La dottrina su questo principio specifico è scarsa. A sostegno della nostra osservazione vale chi afferma che “l’eccezione di prescrizione costituisce eccezione in senso proprio, e come tale deve essere sollevata dalla parte, alla quale soltanto spetta di specificare i fatti che ne costituiscono il fondamento, ivi compresa la data di inizio del decorso prescrizionale”.[3] Conforme, può osservarsi, Cass., 23.2.2004, n. 3578, relativa all’accertamento del diritto alla rendita Inail per malattia professionale. Veniva ritenuta viziata da extra-petizione la sentenza impugnata, che aveva fatto decorrere la prescrizione del diritto alla rendita da una data, successiva e comunque diversa da quella indicata da Inail nella sua eccezione di prescrizione, impregiudicato nel merito il fatto, che la decorrenza della prescrizione dalla data successiva comunque non avrebbe salvato da prescrizione il diritto del ricorrente.

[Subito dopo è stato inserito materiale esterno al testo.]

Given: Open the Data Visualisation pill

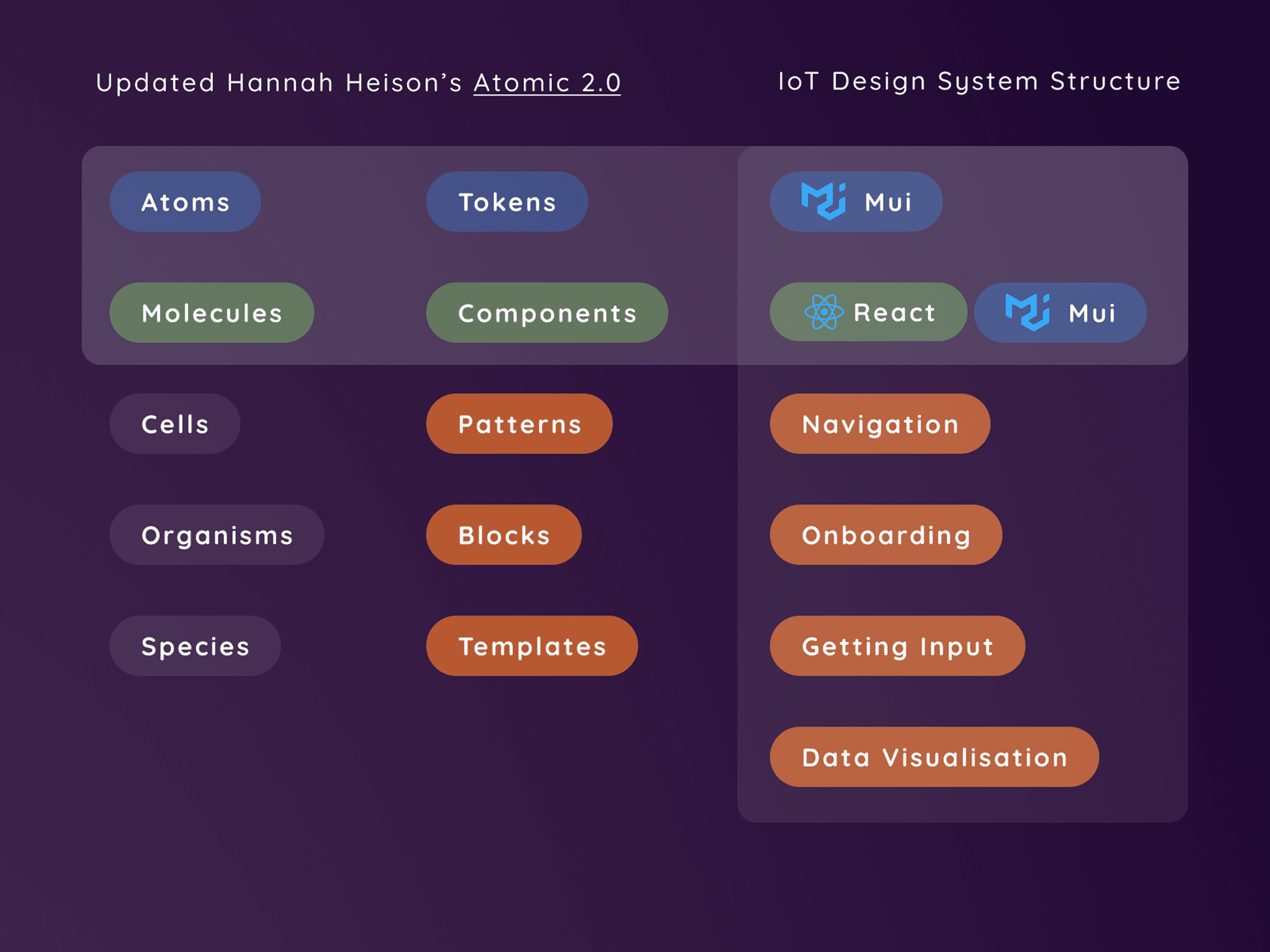Looking at the screenshot, I should 934,757.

Molti precedenti, anche di legittimità, confortano per contro la sentenza in commento.[4] Ricordiamo, a titolo di esempio: Trib. Lucca, 13.12.2019, n. 1788; Cass., 27.7.2016, n. 15631; Cass., 22.5.2007, n. 11843; Cass., 24.3.1999, n. 2789 e Cass., 25.11.1992, n. 12539.
[1] L’eccezione di prescrizione, infatti, è eccezione di merito in senso proprio (v. Mandrioli – Carratta, Diritto processuale civile, I, Nozioni introduttive e disposizioni generali, XXVa ed., Torino, 2016, p. 151).
[2] Palatucci, Sub art. 115 c.p.c., in La giurisprudenza sul codice di procedura civile coordinata con la dottrina, Stella Richter G. – Stella Richter P. (diretta da), Libro I, tomo III (artt. 99-120), Corsini – Palatucci (a cura di), Milano, 2006, pp. 2427 s., secondo cui “in molteplici occasioni si è evidenziato, altresì, che il principio dell’onere della prova (…) non implica anche che la dimostrazione del buon fondamento del diritto vantato dipenda unicamente dalle prove prodotte dal soggetto gravato dal relativo onere, e non possa, altresì, desumersi da quelle espletate, o comunque acquisite, ad istanza ed iniziativa della controparte (…). Quanto precede, peraltro, non esclude che il giudice ha il potere-dovere di esaminare i documenti prodotti dalla parte (…) solo nel caso in cui la parte interessata ne faccia specifica istanza esponendo nei propri scritti difensivi gli scopi della relativa esibizione con riguardo alle sue pretese, derivandone altrimenti per la controparte l’impossibilità di controdedurre e per lo stesso giudice è impedita la valutazione delle risultanze probatorie e dei documenti ai fini della decisione”.
[3] Palatucci, Sub art. 112 c.p.c., in La giurisprudenza sul codice di procedura civile coordinata con la dottrina, Stella Richter G. – Stella Richter P. (diretta da), Libro I, tomo III (artt. 99-120), Corsini – Palatucci (a cura di), Milano, 2006, p. 2291.
[4] In questo senso anche Bianca, Diritto civile, VII, Le garanzie reali – la prescrizione, Milano, 2012, pp. 536 s. testo e nt. 7, laddove scrive che “l’eccezione [di prescrizione, N.d.R.] deve poi essere sufficientemente determinata. A tal fine occorre che l’opponente alleghi il fatto da cui sia desumibile la decorrenza della prescrizione. Non occorre, invece, che indichi egli stesso il momento della decorrenza. La decorrenza ha infatti luogo per legge ed è quindi compito del giudice accertare quando essa abbia avuto inizio”.